Theart and Another v Minnaar NO; Senekal v Winskor 174 (Pty) Ltd is an important case in South African property law and civil procedure, as well as in the area of legal interpretation. It was heard in the Supreme Court of Appeal on November 5, 2009, with judgment handed down on December 3. Mpati P, Brand JA, Snyders JA, Malan JA and Bosielo JA presided. Counsel for the appellants was BC Wharton; CHJ Maree appeared for the respondent in case No. 483/08 and M. Verster for the respondent in case No. 007/09. These were appeals from two decisions in the High Court, Cape Town. The appellants' attorneys were RP Totos, Cape Town, and Symington & De Kok, Bloemfontein. The respondent's attorneys in case No. 483/08 were Van der Spuy & Vennote, Cape Town, and Phatshoane Henney Ing, Bloemfontein. The respondent's attorneys in case No. 007/09 were JC Van der Berg Attorneys, George, and Hill, McHardy & Herbst Ing, Bloemfontein.

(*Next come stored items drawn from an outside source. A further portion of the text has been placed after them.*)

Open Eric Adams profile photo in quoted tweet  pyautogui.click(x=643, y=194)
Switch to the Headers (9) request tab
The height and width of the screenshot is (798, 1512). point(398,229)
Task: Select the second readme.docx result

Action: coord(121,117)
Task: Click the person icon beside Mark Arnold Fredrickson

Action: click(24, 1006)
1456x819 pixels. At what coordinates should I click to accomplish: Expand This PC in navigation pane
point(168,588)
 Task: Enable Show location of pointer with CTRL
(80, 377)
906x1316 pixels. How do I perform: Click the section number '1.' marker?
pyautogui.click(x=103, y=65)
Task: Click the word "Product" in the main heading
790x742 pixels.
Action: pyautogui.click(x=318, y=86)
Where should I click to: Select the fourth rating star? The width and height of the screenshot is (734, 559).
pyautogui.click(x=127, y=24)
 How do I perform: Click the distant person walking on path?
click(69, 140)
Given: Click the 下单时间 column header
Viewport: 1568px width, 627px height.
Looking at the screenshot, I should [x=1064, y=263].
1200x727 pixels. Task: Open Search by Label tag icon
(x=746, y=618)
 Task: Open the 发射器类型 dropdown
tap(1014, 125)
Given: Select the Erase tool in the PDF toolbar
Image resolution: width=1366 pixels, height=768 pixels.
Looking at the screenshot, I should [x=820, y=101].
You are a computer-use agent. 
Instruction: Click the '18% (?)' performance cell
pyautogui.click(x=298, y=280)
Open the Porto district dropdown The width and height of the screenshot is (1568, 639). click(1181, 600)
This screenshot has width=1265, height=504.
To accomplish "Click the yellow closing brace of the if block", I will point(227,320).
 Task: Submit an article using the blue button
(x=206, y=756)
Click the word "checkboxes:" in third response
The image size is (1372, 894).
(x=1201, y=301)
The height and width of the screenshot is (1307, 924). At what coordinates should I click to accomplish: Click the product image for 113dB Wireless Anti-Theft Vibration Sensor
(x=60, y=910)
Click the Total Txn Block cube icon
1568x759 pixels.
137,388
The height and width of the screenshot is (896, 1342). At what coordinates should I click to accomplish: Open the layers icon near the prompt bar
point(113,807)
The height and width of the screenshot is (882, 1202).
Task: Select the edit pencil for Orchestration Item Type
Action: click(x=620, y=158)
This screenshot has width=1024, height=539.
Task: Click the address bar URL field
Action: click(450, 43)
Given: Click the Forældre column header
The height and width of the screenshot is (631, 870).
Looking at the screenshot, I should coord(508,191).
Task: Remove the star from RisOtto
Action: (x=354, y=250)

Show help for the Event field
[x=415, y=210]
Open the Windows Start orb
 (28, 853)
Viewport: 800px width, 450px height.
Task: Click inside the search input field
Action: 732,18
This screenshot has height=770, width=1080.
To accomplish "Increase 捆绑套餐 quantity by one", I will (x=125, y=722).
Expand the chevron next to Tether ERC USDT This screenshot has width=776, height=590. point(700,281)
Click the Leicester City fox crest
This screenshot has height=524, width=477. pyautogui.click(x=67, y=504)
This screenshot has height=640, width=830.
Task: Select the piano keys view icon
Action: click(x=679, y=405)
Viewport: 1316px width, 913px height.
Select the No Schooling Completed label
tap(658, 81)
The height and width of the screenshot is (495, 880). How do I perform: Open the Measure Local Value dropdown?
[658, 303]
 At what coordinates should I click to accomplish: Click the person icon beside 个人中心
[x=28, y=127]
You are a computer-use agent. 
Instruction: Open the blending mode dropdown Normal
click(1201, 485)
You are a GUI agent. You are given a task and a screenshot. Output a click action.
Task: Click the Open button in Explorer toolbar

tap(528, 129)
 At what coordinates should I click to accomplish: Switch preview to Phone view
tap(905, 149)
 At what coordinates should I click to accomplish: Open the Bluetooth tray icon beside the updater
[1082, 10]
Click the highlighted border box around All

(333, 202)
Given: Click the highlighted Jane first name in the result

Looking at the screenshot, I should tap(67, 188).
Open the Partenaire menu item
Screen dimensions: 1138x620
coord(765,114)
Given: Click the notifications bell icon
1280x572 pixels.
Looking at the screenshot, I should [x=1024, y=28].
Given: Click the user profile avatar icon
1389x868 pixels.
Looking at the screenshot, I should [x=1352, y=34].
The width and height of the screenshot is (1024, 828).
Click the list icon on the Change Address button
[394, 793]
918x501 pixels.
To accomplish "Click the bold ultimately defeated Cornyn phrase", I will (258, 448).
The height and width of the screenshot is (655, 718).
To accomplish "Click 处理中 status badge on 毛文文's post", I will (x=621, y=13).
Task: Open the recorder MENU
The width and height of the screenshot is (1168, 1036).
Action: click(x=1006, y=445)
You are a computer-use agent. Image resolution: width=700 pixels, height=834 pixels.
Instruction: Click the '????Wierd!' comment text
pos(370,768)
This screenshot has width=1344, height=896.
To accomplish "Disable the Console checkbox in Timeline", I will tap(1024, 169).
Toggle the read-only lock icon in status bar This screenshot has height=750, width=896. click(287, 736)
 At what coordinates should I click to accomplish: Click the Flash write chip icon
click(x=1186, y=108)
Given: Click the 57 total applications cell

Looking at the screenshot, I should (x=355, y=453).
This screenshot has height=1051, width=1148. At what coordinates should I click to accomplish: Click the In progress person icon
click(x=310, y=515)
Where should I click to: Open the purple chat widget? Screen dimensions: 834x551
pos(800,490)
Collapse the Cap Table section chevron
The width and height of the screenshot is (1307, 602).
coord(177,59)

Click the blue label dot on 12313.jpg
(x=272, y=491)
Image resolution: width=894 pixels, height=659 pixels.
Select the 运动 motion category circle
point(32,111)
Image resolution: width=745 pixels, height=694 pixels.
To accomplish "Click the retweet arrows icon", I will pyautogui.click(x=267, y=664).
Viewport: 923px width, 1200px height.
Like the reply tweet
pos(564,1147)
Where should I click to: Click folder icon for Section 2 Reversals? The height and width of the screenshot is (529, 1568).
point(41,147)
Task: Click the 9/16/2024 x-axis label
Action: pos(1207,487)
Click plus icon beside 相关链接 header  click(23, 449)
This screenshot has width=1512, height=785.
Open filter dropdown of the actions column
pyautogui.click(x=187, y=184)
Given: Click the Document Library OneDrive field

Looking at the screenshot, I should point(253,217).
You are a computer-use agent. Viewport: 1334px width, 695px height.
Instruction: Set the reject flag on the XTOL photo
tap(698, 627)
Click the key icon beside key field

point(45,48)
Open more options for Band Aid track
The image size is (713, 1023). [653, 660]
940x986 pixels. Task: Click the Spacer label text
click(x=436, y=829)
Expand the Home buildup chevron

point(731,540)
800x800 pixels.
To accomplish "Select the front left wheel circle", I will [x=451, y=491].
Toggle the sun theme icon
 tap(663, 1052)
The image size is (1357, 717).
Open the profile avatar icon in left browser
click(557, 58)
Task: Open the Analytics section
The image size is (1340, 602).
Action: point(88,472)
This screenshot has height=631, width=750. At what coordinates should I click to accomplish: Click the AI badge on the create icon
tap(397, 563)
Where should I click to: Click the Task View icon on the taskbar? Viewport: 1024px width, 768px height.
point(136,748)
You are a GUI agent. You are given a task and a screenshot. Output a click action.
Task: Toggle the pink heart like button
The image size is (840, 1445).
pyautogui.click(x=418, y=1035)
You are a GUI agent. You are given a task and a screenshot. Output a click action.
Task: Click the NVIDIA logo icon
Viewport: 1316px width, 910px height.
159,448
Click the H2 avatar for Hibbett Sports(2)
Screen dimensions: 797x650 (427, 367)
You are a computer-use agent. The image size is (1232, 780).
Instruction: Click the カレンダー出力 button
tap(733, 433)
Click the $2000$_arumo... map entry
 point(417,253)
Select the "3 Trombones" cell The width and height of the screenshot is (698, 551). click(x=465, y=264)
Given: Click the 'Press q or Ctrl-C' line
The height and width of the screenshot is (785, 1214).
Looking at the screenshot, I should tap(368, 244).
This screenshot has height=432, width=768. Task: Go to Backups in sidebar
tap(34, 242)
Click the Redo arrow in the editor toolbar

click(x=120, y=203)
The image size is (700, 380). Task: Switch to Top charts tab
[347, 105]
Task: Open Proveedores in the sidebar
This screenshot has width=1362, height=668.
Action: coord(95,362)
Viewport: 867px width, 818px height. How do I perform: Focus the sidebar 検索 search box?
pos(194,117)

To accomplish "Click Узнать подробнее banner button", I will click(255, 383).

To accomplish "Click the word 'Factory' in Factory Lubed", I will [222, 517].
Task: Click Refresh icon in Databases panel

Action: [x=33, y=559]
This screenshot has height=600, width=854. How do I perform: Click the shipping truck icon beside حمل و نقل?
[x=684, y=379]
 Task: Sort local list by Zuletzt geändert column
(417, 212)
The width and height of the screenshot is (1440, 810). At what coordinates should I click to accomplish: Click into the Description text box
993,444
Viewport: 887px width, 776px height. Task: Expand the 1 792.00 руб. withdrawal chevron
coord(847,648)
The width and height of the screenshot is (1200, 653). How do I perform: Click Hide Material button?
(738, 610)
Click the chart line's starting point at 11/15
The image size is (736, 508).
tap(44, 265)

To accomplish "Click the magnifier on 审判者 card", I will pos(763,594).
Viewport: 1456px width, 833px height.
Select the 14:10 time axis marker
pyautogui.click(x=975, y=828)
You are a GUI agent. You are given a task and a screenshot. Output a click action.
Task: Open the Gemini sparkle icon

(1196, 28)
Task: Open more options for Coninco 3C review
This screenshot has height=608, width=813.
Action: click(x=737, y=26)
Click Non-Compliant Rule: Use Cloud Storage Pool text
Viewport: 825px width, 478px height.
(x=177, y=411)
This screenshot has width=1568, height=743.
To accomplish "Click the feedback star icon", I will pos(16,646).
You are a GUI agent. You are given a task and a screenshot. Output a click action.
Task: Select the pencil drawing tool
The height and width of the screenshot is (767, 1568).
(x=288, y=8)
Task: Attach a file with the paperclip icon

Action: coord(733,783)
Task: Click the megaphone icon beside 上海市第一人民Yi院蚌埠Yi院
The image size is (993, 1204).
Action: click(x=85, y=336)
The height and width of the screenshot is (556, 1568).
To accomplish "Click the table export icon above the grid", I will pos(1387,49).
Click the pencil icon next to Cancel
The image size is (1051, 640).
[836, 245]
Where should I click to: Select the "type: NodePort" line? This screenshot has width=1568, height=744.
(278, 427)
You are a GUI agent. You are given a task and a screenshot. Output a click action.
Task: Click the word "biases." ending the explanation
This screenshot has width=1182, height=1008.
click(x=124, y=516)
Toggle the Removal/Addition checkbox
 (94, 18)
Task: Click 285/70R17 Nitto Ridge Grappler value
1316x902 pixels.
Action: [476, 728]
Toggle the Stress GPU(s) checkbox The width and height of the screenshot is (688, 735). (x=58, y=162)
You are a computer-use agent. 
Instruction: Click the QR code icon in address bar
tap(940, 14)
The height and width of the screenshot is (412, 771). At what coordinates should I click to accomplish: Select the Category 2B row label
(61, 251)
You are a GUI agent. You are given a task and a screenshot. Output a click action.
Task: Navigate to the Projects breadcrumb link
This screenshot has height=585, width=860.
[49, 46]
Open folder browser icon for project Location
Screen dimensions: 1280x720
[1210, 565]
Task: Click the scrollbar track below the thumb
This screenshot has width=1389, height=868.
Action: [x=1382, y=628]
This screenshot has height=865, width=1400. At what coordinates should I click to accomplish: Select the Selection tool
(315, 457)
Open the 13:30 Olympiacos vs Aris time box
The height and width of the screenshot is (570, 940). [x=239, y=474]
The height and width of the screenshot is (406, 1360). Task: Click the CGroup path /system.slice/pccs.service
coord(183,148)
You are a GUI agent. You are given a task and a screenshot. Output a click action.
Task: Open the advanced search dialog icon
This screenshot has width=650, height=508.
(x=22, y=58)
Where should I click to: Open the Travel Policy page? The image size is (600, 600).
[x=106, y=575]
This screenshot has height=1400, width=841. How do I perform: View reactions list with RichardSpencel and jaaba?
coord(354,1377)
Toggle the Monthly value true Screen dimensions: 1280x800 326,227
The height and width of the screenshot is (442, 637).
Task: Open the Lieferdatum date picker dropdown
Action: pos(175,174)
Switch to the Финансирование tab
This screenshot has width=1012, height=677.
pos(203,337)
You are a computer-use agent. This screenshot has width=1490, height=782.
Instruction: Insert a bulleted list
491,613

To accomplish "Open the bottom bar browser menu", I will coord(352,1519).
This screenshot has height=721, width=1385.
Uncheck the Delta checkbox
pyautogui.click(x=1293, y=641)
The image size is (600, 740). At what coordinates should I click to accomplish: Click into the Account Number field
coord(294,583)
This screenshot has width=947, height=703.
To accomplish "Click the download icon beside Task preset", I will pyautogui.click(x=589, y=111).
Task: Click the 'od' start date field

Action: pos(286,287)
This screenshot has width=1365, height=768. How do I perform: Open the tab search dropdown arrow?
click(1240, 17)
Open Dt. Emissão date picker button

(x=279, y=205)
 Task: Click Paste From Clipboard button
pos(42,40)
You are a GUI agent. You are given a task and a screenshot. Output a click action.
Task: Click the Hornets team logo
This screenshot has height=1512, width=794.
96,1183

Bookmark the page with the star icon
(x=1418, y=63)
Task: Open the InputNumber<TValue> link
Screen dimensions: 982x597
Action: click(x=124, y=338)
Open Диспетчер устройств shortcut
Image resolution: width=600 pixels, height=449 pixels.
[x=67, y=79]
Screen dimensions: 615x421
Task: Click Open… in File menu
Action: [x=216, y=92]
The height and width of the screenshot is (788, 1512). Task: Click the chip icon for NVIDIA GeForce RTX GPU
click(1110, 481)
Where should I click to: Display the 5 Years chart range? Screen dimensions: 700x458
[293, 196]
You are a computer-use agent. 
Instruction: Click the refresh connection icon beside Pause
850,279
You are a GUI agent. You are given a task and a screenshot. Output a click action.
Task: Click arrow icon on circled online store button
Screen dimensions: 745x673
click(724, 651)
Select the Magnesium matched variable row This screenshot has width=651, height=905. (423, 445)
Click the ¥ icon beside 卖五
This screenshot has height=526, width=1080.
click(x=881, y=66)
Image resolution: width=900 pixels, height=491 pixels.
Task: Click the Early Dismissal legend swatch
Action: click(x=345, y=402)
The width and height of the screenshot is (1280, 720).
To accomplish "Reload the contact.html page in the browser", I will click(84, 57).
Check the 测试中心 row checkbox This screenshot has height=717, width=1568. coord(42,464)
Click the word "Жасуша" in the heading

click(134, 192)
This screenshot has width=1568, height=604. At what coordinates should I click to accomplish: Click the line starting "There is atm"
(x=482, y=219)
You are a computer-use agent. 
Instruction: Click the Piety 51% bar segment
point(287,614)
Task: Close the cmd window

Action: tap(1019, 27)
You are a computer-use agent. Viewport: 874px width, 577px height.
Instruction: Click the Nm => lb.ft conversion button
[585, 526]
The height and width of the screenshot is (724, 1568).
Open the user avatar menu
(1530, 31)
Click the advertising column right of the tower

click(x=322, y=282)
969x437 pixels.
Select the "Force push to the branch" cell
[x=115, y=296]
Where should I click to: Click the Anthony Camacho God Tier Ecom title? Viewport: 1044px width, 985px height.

In two cases of unlawful occupation of land, and actions for statutory eviction from such land, the notice requirements of the Magistrates' Courts came under scrutiny. The Magistrates' Courts Rules compel a procedure differing from that in the High Court. Bosielo JA, however, found that, as long as the notice achieves the general purpose contemplated by the Prevention of Illegal Eviction from and Unlawful Occupation of Land Act (PIE) and the Magistrates' Courts Rules, the fact that the notice does not strictly comply with such provisions is not necessarily fatal; in other words, two notices in two separate documents were not required.

Facts 
In the High Court, eviction procedure under PIE is determined by section 4 of that legislation, as well as by the Uniform Rules of the High Court. The combined effect of these statutory provisions is explained in Cape Killarney Property Investments v Mahamba.

The procedure in the Magistrates' Courts is different from that in the High Court, because of the difference in the provisions of Rule 55 of the Magistrates' Courts Rules, on the one hand, from those of Rule 6 of the Uniform Rules of the High Court, on the other.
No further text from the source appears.